Puisque la police est un service, elle est, par essence, une « police de proximité », et ne peut être que cela. Le propre du service est en effet la proximité, contrairement au pouvoir qui, lui, est, de lointaine tradition, et malgré les volontés de changement, dans la distance jupitérienne ou pas. Or la distance est bien ce qui caractérise la relation de la police actuelle avec les citoyens. C’est donc la preuve qu’elle s’est érigée en pouvoir, et n’est plus un service.
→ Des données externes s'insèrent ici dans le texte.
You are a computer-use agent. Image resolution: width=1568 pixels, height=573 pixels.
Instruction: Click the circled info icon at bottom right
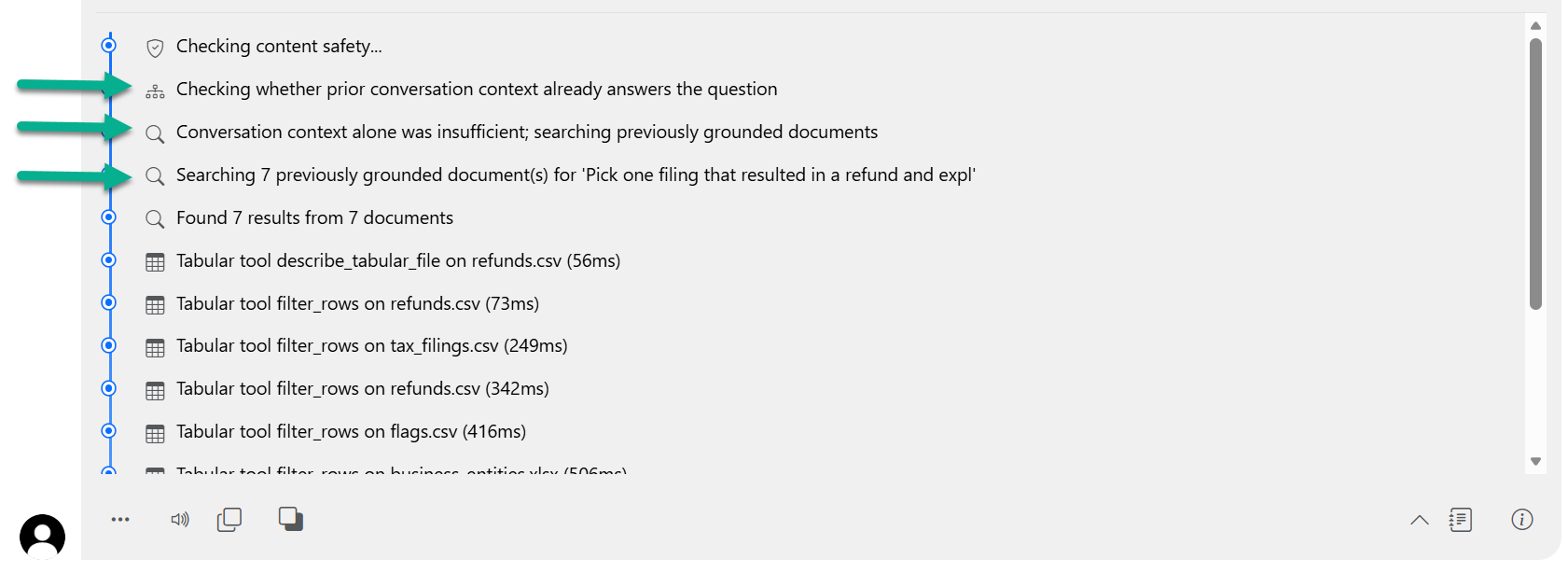1522,520
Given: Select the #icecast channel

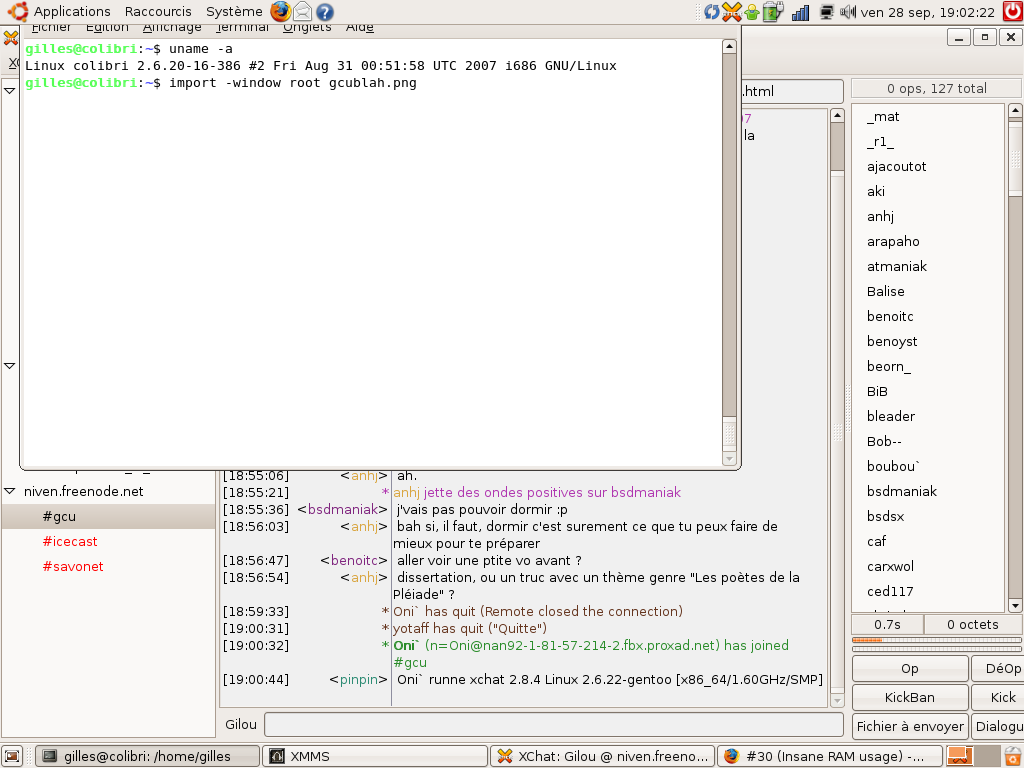Looking at the screenshot, I should click(70, 541).
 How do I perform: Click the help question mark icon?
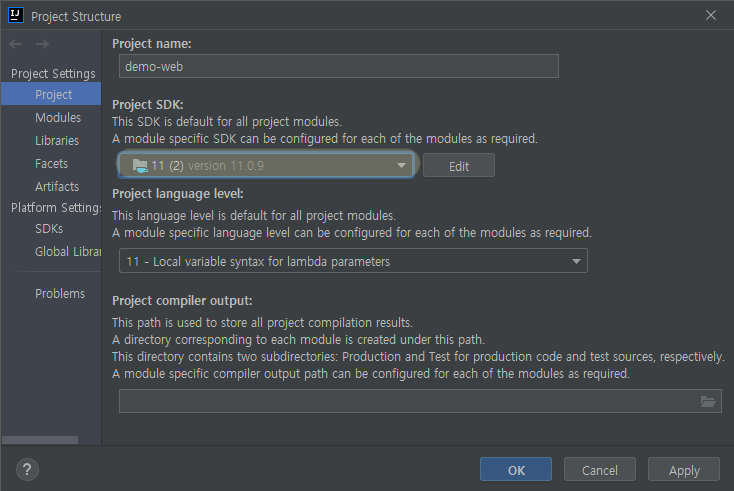27,470
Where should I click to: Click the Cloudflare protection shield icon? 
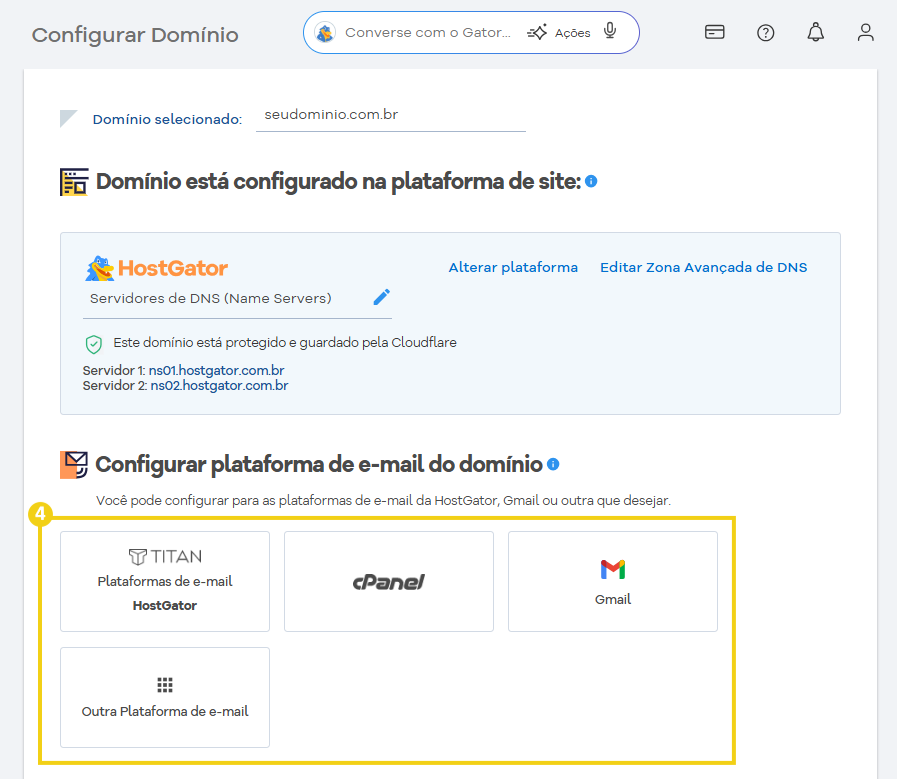coord(94,342)
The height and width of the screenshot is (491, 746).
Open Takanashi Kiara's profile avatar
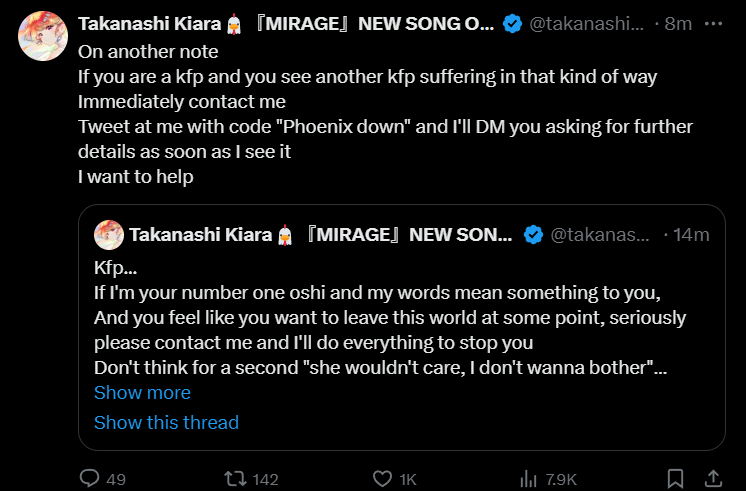click(x=42, y=37)
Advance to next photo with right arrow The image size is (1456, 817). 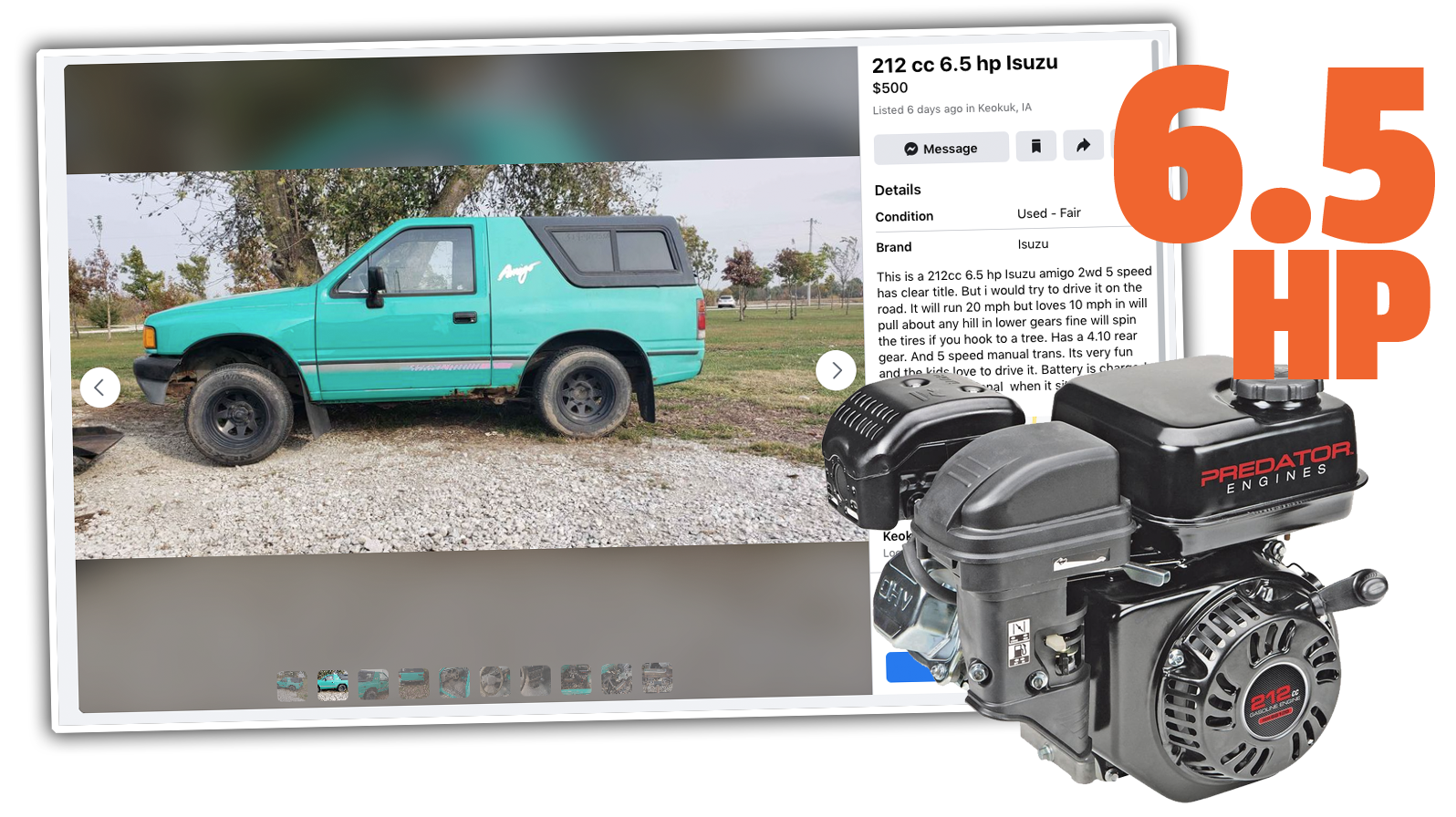(836, 370)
En rappelant la nécessaire proximité de la police, Jean-Pierre Chevènement, en 1998, affirmait tout simplement le sens de l’institution., en en rappelant aussitôt la démarche. La « police de proximité » ne patrouille pas, ne pourchasse pas, elle circule au milieu des citoyens, vit au milieu d’eux : c’est son quotidien. C’est une police rassurante qui incarne la « sécurité préventive ».

Le second rôle de la police est de maintien de l’ordre et de répression des infractions. Cette police, regroupée en unités ou brigades, quadrille, elle, un territoire, pourchasse les fauteurs de trouble et les auteurs d’infraction. C’est une police inquiétante, au sens où elle a vocation à inquiéter celles et ceux qu’elle traque. C’est une police de répression, agissant au nom de la loi., qui incarne légitimement la « sécurité réactive ». Cette police porte donc une tenue sombre, d’aspect militaire (symbole de la rigueur et de la discipline), conforme à sa mission.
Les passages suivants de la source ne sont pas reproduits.